### TASK REQUIREMENTS:
In the records that follow, show each line where the word "beside" is present.

::::

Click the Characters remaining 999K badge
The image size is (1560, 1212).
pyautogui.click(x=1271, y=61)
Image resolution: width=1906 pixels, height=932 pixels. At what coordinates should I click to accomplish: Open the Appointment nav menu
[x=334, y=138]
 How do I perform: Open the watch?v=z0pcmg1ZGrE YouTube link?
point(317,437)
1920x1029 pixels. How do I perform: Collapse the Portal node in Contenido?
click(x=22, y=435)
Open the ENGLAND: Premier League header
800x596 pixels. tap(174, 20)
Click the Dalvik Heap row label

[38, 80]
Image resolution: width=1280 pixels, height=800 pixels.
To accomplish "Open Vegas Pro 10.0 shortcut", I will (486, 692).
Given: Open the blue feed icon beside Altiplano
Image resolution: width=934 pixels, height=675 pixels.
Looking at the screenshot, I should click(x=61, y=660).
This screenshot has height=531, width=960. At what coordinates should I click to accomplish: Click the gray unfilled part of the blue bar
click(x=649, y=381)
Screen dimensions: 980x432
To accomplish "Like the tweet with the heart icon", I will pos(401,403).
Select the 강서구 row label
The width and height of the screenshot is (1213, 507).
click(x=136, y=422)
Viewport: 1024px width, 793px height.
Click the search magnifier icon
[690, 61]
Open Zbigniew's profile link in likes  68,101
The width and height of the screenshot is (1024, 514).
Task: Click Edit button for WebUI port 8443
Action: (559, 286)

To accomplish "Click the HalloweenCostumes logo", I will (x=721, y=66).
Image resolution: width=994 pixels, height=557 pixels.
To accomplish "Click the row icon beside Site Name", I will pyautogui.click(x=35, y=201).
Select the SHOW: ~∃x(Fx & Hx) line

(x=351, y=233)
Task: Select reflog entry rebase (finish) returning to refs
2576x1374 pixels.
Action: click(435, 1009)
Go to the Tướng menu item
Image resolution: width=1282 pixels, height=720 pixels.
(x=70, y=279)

::::

### SOLUTION:
Given: Open the blue feed icon beside Altiplano
To accomplish "Click the row icon beside Site Name", I will pyautogui.click(x=35, y=201).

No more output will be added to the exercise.